# [EXCERPT PROVIDED]

Cartagena, Colombia, Aug 11 (EFE).- More than 250 firefighters from nine Latin American countries have been participating here this week in the 57th edition of Spanish Fire Training School.
That intensive training course organized by Texas A&M University and held this year at the Bogota-based SACS Group’s facilities in Cartagena is aimed at preparing firefighters to respond to industrial accidents and climate change-triggered disasters.
The course, which is being held outside the United States for the first time, is part of a series of programs that fall under the Texas A&M Engineering Extension Service’s Texas Annual Fire Training Schools umbrella.
SACS Group CEO Mario Gamboa told Efe that the firefighters are undergoing training in different activities involving fire and rescue and the handling of dangerous materials.
The goal is to “improve the resilience of each of these regions or countries” in facing risks from industrial activities and natural events derived from increasingly tangible climate change, said the head of a company that offers sustainability solutions to large companies.

# [EXERCISE INSTRUCTIONS]
The news report on the firefighter course in Cartagena quotes the SACS Group CEO on the areas of training. List every activity area he names.

# [DATA BLOCK]

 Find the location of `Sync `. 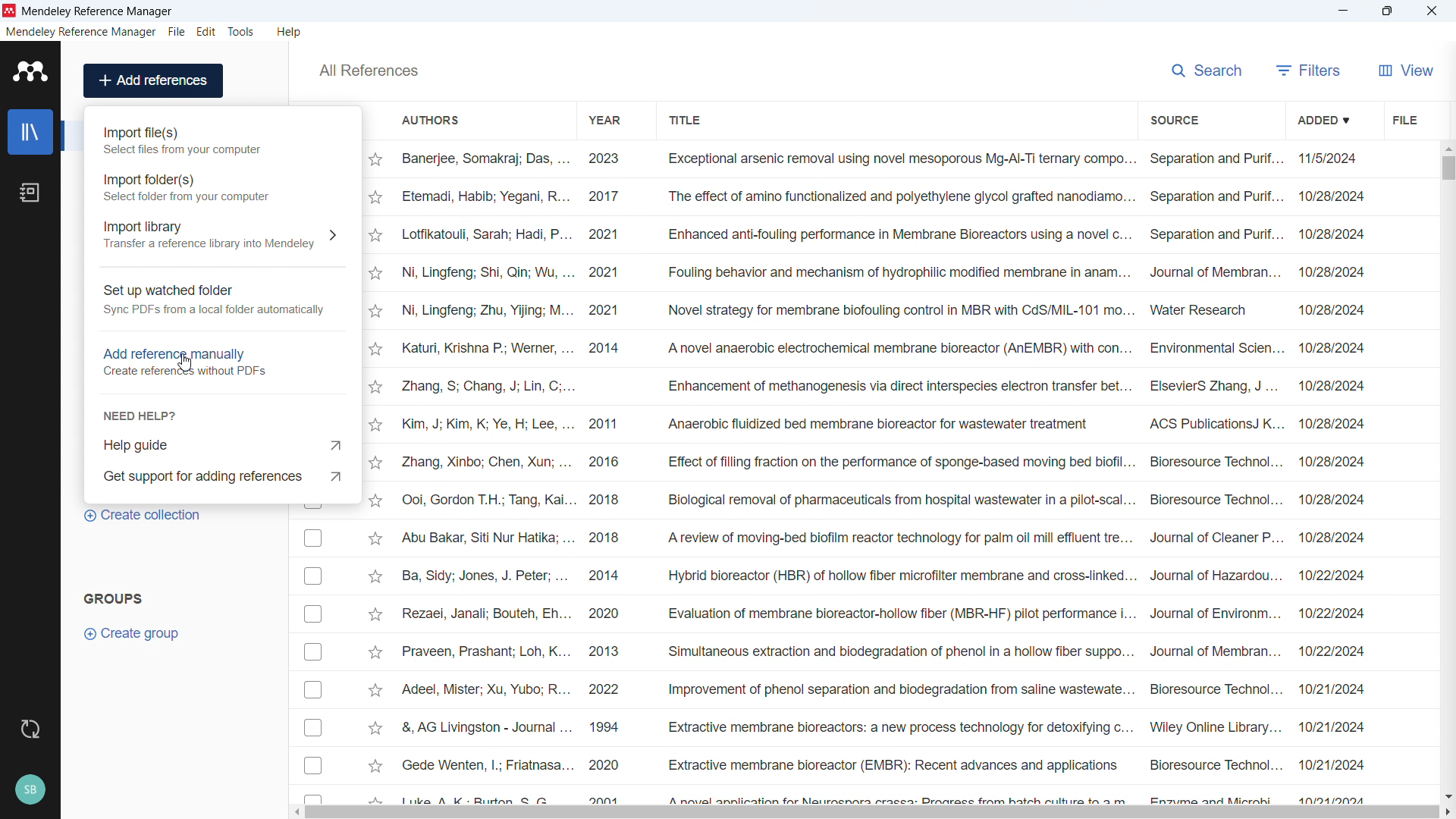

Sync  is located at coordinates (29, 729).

# [REPLY TO THE TASK]
- Fire
- Rescue
- Handling of dangerous materials